WHAT IS NEEDED ::
In the records below, find the line holding "Image resolution: width=1563"; copy it and every line after it to the end, omitting all images.

RECORD SET ::
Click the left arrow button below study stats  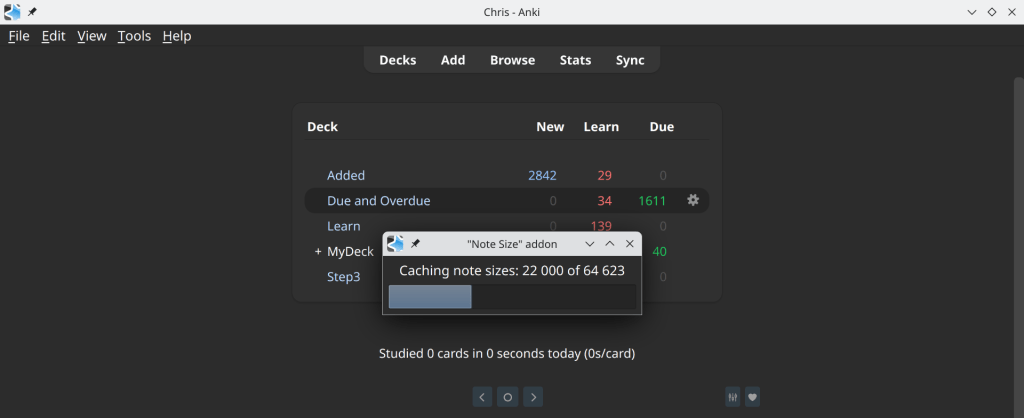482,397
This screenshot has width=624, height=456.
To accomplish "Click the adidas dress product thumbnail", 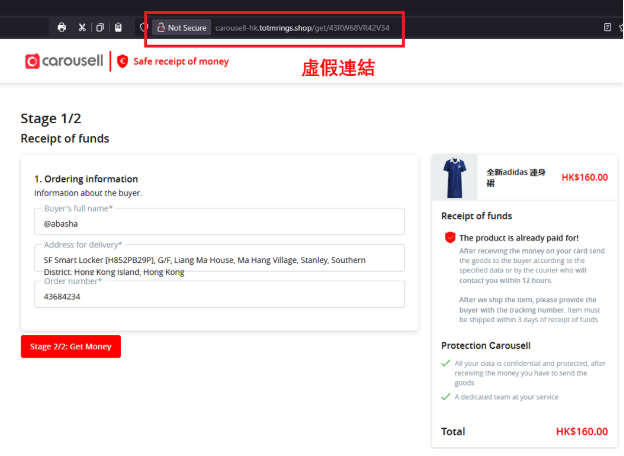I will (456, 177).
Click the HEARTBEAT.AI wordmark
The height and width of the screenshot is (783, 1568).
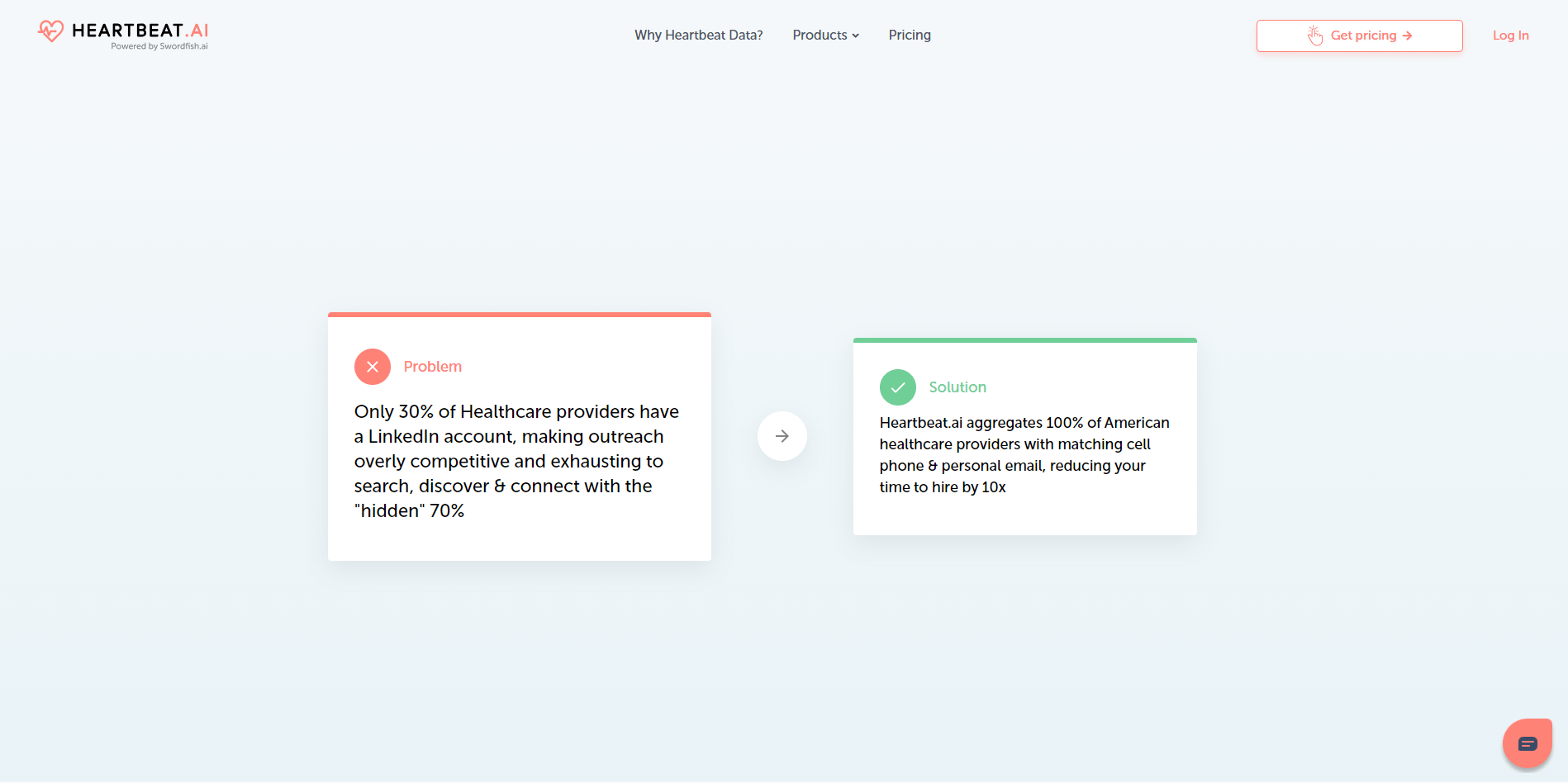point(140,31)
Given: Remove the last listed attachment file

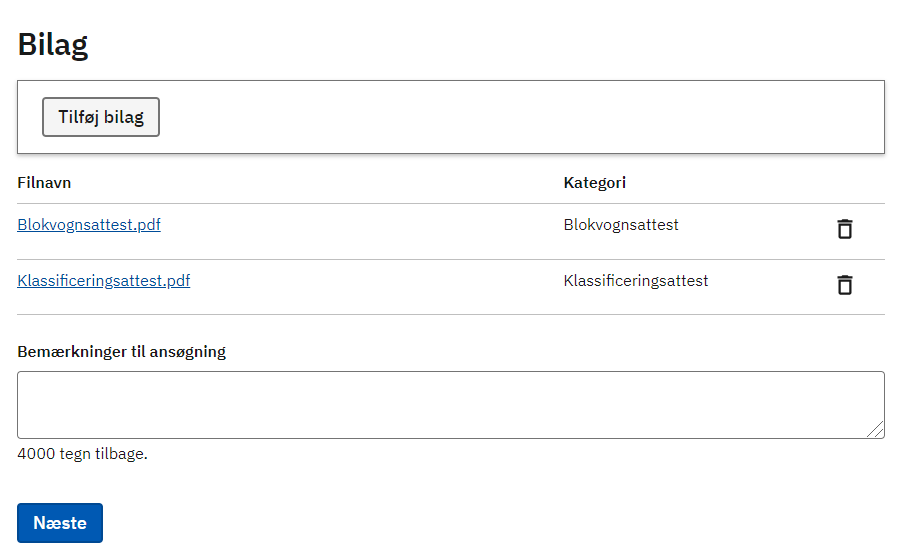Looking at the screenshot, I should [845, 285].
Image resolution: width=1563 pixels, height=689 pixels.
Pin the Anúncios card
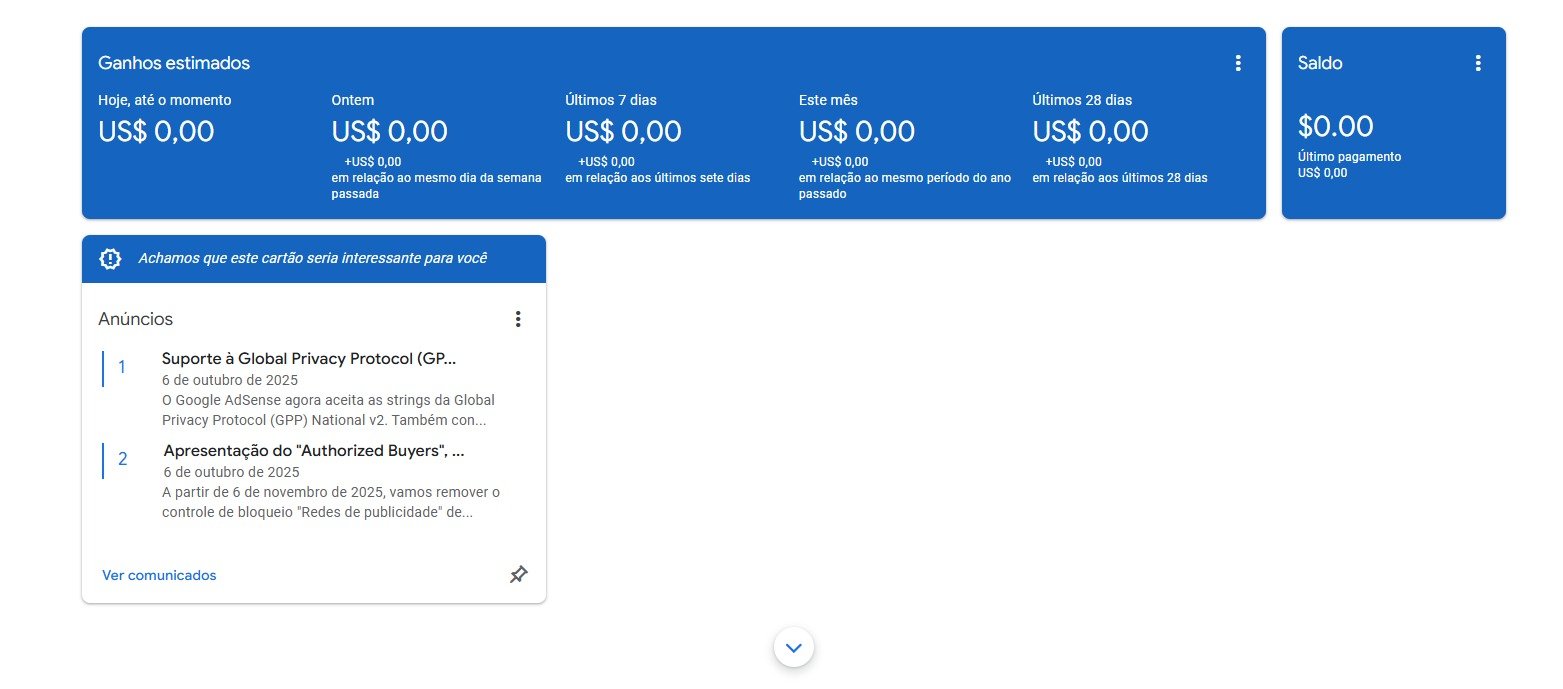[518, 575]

ANSWER TO THIS PROBLEM ::
Image resolution: width=1563 pixels, height=689 pixels.
Pin the Anúncios card
[518, 575]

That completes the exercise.